======== Dataset records ========
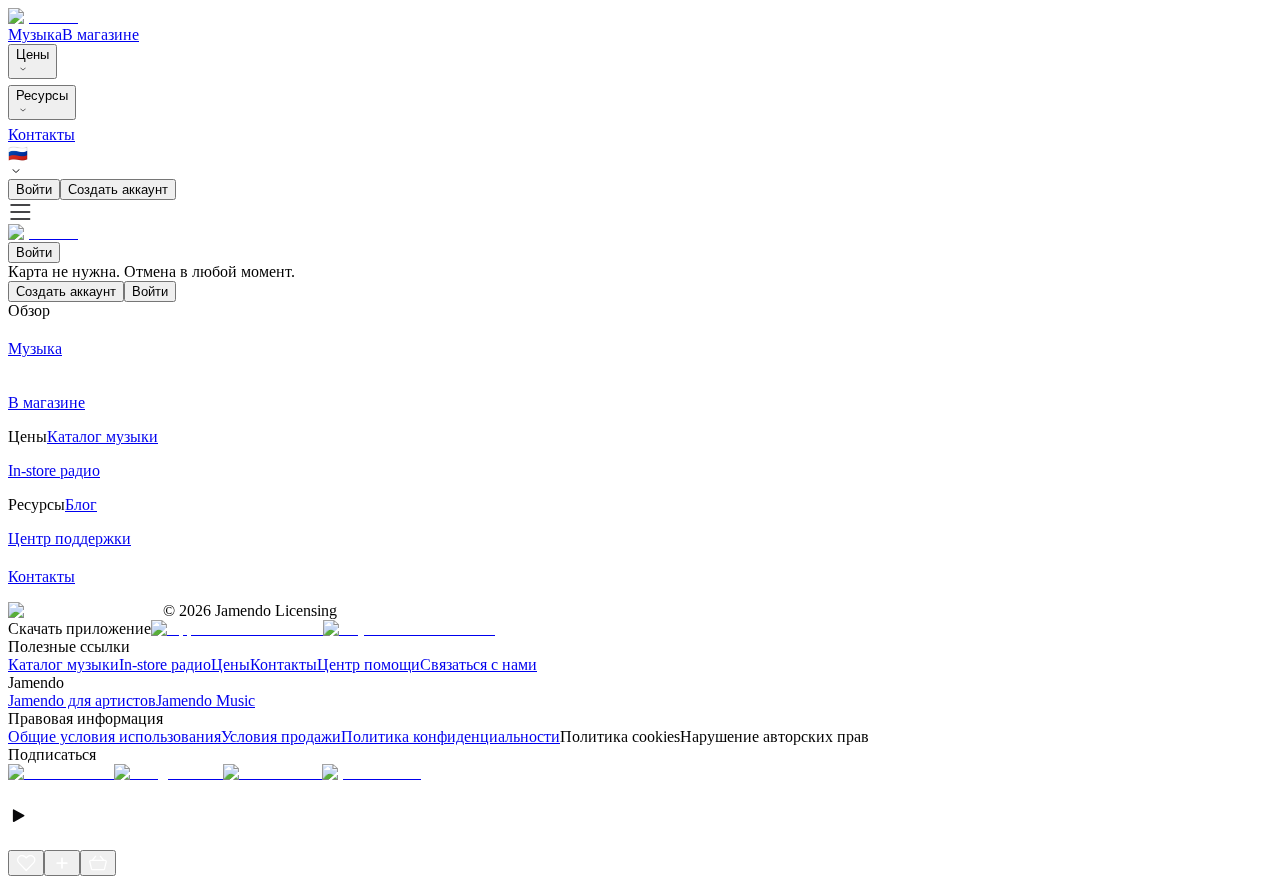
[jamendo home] (43, 16)
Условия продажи (281, 736)
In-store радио (165, 664)
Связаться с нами (478, 664)
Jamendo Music (205, 700)
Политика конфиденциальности (450, 736)
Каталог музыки (63, 664)
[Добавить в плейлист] (62, 863)
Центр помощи (368, 664)
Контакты (41, 134)
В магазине (100, 34)
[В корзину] (98, 863)
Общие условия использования (114, 736)
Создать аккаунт (118, 189)
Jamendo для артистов (82, 700)
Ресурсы (42, 95)
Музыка (35, 34)
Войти (34, 189)
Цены (32, 54)
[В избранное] (26, 863)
========
_What is required:_ From the material above, set down each entry exactly, but exclude the pictures.

_Output below:_
[jamendo home] (43, 16)
Условия продажи (281, 736)
In-store радио (165, 664)
Связаться с нами (478, 664)
Jamendo Music (205, 700)
Политика конфиденциальности (450, 736)
Каталог музыки (63, 664)
[Добавить в плейлист] (62, 863)
Центр помощи (368, 664)
Контакты (41, 134)
В магазине (100, 34)
[В корзину] (98, 863)
Общие условия использования (114, 736)
Создать аккаунт (118, 189)
Jamendo для артистов (82, 700)
Ресурсы (42, 95)
Музыка (35, 34)
Войти (34, 189)
Цены (32, 54)
[В избранное] (26, 863)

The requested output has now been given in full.